HeardLibrary / vandycite

0 stars 0 forks source link

Perform additional test to prevent creating duplicate items #18

Closed baskaufs closed 2 years ago

baskaufs commented 2 years ago

For whatever reason, there seem to be some abstract artwork items that I missed when scraping that little Wikidata button on the Commons page. For example, my personal favorite from the Uffizi.

We should manually check any from the Louvre, Uffizi, or other famous galleries because they are likely to already be in Wikidata. I need to check the script to figure out what was causing them to be missed.
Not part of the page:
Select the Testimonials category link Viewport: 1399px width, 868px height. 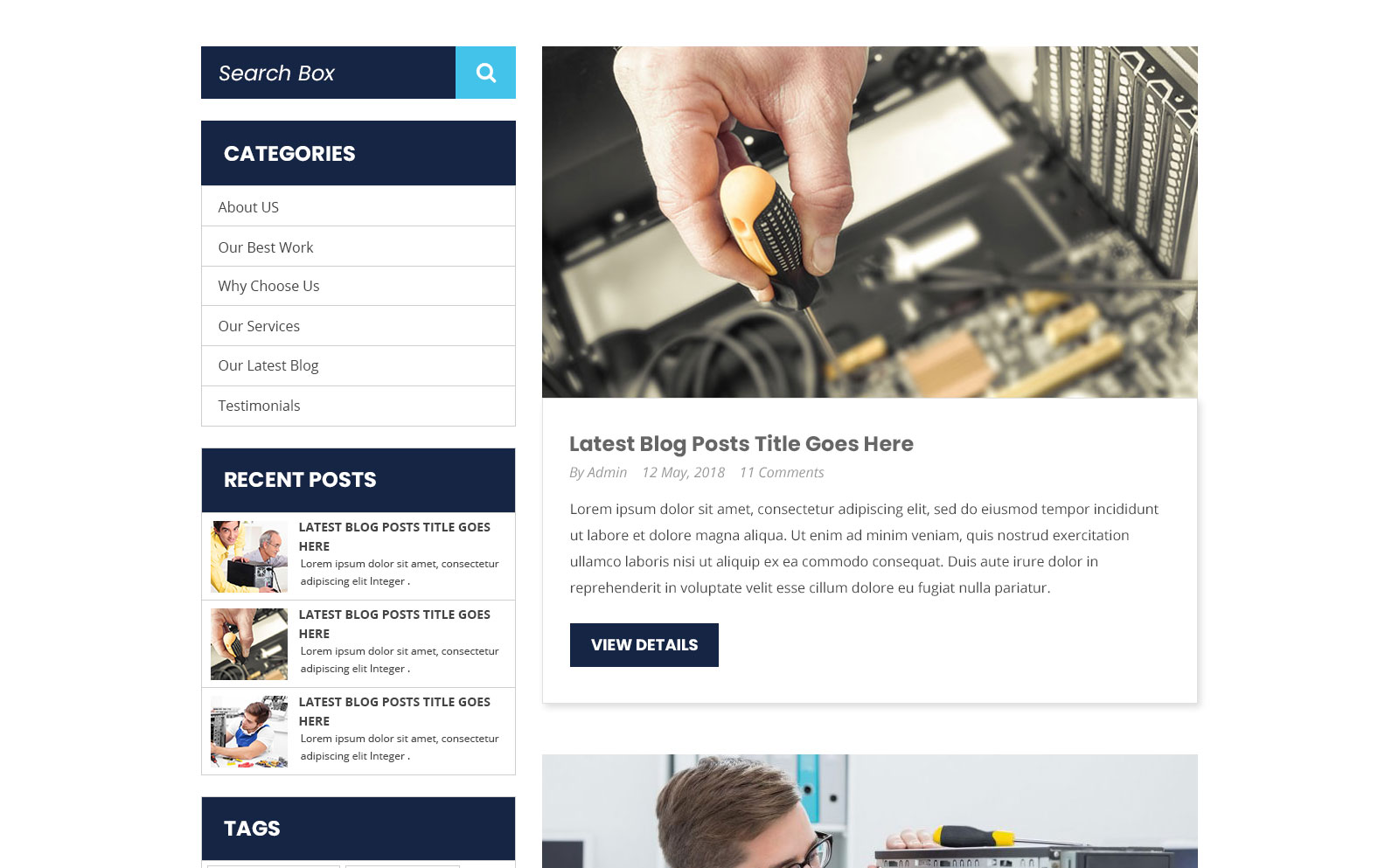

There may be alternate means to search for them, such as downloading all works by an artist or in a gallery and doing fuzzy string matching against our title.

baskaufs commented 2 years ago

I think that I've successfully in fixed this in https://github.com/HeardLibrary/linked-data/commit/77052c1dd0e761c58f8ba7e4395134f6255e1cfb Some elements were inconsistently placed within the table, so I think I've nailed down the screening to just get the first row of the image metadata table, then limit the links to only those to Wikidata items (designated with "wiki:" in their title)

The results are in this table. We'll need to manually change the links over from the incorrect items to the ones identified here.

I think the is now reliable enough that we don't need to go to extreme measures to look for more.